Work required
Reproduce word for word the part of the material below that opens with the line containing "Click the Squirting on command PART 1 title" and closes with the line containing "I will pos(139,215).", including both of those lines.

>> START

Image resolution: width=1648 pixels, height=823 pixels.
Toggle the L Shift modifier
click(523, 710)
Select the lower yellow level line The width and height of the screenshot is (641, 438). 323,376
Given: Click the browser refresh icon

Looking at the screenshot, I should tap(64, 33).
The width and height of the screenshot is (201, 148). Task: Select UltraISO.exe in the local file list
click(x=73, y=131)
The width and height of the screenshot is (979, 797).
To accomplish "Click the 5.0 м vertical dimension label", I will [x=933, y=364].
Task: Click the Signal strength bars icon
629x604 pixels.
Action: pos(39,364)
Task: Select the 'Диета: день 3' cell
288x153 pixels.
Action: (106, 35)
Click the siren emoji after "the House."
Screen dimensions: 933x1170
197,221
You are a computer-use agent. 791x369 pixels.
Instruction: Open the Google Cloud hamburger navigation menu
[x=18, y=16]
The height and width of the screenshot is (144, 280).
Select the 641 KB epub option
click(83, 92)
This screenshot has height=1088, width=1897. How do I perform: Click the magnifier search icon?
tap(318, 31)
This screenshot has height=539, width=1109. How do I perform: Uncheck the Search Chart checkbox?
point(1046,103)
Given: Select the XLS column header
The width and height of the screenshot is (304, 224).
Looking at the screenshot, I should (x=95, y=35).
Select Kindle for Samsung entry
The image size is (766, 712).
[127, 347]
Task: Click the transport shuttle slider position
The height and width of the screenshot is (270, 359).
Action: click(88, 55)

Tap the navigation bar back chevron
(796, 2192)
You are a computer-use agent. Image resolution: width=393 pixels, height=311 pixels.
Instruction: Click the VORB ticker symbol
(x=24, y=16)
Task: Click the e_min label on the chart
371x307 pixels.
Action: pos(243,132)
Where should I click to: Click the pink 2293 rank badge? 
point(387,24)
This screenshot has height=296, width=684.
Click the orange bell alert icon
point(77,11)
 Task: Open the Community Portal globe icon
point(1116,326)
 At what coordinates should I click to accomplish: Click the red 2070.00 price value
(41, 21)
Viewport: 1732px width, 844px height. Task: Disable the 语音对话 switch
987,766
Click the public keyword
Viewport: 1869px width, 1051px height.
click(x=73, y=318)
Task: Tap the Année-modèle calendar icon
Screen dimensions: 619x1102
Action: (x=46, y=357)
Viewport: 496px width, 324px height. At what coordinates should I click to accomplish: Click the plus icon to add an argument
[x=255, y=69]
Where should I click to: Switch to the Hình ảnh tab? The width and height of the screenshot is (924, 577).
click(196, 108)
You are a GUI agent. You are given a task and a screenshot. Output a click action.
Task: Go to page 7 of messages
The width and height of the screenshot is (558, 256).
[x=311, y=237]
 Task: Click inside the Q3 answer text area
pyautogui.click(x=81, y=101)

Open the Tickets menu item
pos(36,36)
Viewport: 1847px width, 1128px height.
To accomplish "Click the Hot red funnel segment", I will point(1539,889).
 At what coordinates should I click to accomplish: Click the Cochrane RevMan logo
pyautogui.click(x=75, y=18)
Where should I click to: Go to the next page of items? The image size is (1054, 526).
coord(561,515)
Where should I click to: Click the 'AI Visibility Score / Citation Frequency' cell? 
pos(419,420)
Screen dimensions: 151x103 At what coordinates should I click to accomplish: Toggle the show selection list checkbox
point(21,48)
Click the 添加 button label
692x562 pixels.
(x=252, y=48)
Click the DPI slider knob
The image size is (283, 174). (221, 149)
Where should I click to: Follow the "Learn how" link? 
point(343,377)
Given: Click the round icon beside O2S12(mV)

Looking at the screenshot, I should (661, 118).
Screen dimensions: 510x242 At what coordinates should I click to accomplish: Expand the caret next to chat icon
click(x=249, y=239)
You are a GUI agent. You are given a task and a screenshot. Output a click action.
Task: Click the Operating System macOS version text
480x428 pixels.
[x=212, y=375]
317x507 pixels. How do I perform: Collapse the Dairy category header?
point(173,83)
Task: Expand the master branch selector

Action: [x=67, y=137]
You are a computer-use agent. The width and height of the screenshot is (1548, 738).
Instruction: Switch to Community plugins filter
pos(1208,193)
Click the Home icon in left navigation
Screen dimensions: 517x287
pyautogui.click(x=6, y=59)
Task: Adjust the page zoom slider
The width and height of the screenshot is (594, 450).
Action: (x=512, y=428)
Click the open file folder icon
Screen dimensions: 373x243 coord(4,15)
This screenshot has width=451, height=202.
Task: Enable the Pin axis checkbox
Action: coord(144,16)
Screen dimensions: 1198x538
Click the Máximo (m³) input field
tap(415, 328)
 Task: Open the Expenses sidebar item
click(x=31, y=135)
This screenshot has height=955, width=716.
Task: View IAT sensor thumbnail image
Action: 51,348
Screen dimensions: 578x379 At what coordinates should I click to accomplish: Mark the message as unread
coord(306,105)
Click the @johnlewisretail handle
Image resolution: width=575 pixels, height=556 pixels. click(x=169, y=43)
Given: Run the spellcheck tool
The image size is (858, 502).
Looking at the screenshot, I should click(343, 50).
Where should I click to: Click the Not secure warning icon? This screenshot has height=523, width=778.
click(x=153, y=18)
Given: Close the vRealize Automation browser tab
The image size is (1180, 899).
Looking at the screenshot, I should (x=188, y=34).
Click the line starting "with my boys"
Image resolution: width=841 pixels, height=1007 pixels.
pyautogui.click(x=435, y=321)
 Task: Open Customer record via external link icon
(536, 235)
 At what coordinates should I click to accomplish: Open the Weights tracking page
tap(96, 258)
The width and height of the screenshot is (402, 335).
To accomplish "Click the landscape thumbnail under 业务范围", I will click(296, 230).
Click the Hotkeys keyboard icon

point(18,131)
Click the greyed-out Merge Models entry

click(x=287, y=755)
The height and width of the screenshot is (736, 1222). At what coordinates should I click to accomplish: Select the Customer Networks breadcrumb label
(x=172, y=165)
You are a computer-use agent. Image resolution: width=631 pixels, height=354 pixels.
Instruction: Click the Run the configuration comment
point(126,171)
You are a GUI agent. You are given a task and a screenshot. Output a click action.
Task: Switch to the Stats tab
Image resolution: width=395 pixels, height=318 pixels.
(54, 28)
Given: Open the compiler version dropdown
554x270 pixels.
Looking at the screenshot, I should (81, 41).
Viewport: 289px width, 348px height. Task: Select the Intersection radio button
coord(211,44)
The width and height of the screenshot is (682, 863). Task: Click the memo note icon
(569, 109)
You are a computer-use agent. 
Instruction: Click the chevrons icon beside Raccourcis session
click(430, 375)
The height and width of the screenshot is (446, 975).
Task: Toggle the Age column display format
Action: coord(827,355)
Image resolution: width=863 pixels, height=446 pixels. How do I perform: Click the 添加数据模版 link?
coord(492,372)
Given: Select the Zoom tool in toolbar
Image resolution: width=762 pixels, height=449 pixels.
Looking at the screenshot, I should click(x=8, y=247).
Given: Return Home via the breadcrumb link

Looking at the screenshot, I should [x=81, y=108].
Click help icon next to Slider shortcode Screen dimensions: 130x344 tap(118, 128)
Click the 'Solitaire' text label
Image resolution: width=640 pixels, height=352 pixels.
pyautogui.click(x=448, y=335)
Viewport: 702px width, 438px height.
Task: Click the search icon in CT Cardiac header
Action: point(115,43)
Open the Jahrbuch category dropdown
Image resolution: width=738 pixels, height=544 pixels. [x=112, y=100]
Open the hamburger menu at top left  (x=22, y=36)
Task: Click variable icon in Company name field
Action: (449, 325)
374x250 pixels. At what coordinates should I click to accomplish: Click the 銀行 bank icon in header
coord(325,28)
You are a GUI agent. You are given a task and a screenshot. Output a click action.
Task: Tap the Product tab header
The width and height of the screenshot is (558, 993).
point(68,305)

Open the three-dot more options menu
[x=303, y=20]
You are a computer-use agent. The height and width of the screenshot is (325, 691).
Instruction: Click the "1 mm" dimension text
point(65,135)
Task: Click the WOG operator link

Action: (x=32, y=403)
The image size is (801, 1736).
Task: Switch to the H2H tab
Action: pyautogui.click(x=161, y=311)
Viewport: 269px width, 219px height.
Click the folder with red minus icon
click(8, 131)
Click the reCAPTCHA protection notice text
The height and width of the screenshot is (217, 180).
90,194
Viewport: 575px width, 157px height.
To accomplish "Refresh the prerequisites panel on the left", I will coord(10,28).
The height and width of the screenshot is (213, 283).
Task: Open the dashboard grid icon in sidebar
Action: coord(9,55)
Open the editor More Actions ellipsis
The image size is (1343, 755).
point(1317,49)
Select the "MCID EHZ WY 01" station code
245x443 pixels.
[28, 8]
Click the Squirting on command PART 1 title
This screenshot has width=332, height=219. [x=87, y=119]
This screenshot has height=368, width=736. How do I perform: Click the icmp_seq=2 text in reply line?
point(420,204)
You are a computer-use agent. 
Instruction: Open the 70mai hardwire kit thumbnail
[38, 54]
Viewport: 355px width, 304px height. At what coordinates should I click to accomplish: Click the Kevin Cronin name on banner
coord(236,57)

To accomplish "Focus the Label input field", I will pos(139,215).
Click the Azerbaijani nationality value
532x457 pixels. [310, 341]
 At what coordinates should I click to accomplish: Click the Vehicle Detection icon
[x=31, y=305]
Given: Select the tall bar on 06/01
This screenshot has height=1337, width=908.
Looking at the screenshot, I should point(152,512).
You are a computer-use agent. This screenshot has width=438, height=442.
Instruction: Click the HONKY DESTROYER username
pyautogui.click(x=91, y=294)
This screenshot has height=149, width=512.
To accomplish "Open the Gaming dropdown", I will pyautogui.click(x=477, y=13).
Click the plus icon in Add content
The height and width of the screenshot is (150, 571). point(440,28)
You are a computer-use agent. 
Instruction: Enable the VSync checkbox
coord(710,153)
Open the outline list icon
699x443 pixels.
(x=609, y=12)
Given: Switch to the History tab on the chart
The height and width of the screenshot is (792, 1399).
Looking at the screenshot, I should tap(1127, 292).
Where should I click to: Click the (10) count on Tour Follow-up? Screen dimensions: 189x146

>> END

Response
Click the Squirting on command PART 1 title
This screenshot has width=332, height=219. [x=87, y=119]
This screenshot has height=368, width=736. How do I perform: Click the icmp_seq=2 text in reply line?
point(420,204)
You are a computer-use agent. 
Instruction: Open the 70mai hardwire kit thumbnail
[38, 54]
Viewport: 355px width, 304px height. At what coordinates should I click to accomplish: Click the Kevin Cronin name on banner
coord(236,57)

To accomplish "Focus the Label input field", I will pos(139,215).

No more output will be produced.